Japan Documentary World Premiere

‘Angel Of Hope’, Okawa Elementary School Destroyed by 3-11-11 Earthquake, Ishinomaki

A lot of people don’t know where to start and what they need is hope,” he said. “I saw a lot of smiles instead of tears.

Kyō/Today/今日, a new documentary, brings the harrowing tales of six survivors of Japan’s Great East Earthquake and Tsunami to an international audience, beginning with the world premiere on March 11, 2016 at the Aratani Theater of the Japanese American Cultural & Community Center (JACCC) in Los Angeles, California.

Director/Producer Austin Auger, who himself is part Japanese, was drawn to Tōhoku following the devastating events of March 11, 2011, when a magnitude 9.0 earthquake struck approximately 80 miles east of the city of Sendai in Miyagi prefecture. The quake sent a more than 30-foot Tsunami surge over the coast of Miyagi as well as the prefectures of Iwate, Fukushima, Ibaraki and Chiba. The earthquake and tsunami would claim the lives of nearly 16,000 people, destroying schools, farms, public buildings and homes.

“I thought I could come out [to Japan] and give a little insight and share the stories,” Auger said on a return trip to Tokyo in January of this year to follow up with those featured in the film. “What people were going through could be applicable worldwide.”

Determined to prevent the tragic events -- and needs of the survivors -- from being forgotten, Auger and his team spent one month in 2014 filming throughout the Tōhoku region, where he met six survivors of different ages, genders and backgrounds, including a teacher, a fisherman and a Japanese-Zen priest. Their stories are captured in the 40-minute film, which is categorized as a short documentary. The project left Auger with a better understanding of how grief is an experience that can connect us all, as he was overwhelmed by the displays of grace amid the perils of recovery demonstrated by the Japanese people, whose culture is one that remains mysterious to many other parts of the world.

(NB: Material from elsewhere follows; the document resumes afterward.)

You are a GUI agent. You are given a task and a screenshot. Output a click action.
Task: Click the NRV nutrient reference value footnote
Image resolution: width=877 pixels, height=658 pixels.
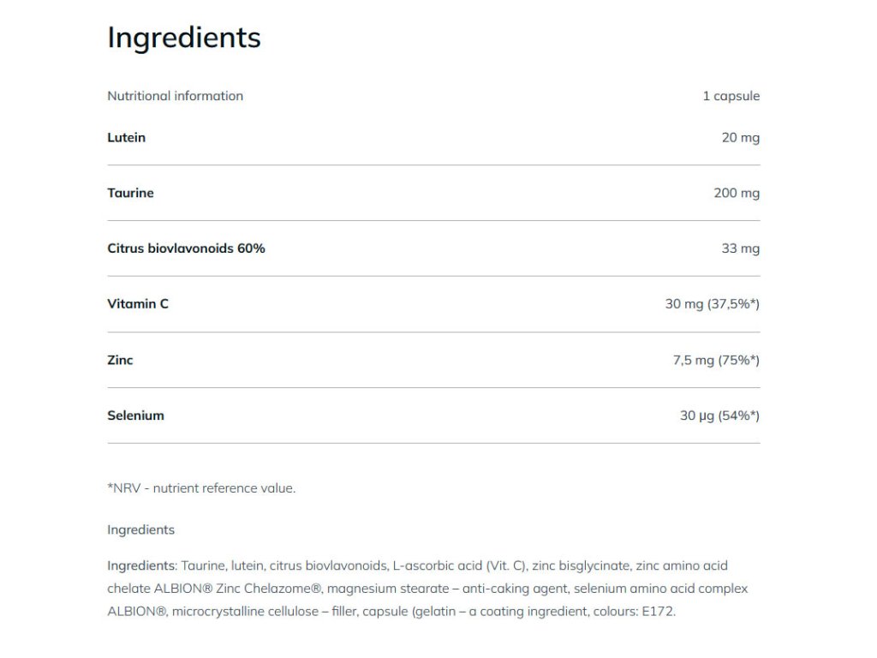pyautogui.click(x=201, y=488)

“A lot of people don’t know where to start and what they need is hope,” he said. “I saw a lot of smiles instead of tears.”

The premiere is part of a weeklong memorial with Love to Nippon from March 6th to March 11th, an organization founded by Masako Unoura-Tanaka, a Japanese and American citizen who herself survived the earthquake and tsunami while on a visit to Kesennuma City, Miyagi Prefecture. Auger and the team behind Kyō/Today/今日 have teamed up with Love to Nippon to continue their work to make March 11 an official day of remembrance and disaster preparedness in California. Doors open at 5 p.m. to the JACCC Noguchi Plaza, where attendees can learn about various elements of Japanese culture at interactive booths highlighting traditional crafts, foods and more. Once the documentary ends, pianist Masayuki Hirahara and flutist Noriyasu Tani will perform, followed by a Q&A session with Auger and Unoura-Tanaka. At 9:46 p.m., the exact time the earthquake occurred, there will be a prayer for Japan.

Following the film’s premiere in L.A., Auger plans to enter the film into the international festival circuit to reach audiences around the globe. He wants to spread the film’s message of perseverance despite unspeakable loss and remind audiences of the continuing need for support to areas around the world touched by natural disasters, such as the events in Japan.

The courage of these ordinary people has stuck with Auger, even as many continue to live in relief trailers, mourning the loss of children, spouses, parents and friends. Instead of being angry, they look for ways to help each other and rebuild their communities.

“It’s given me a lot of hope,” he said. “I think about them every day.”

Auger said he wants to share the very simple message of those he encountered in the Tōhoku region with the world: “Don’t forget about us.”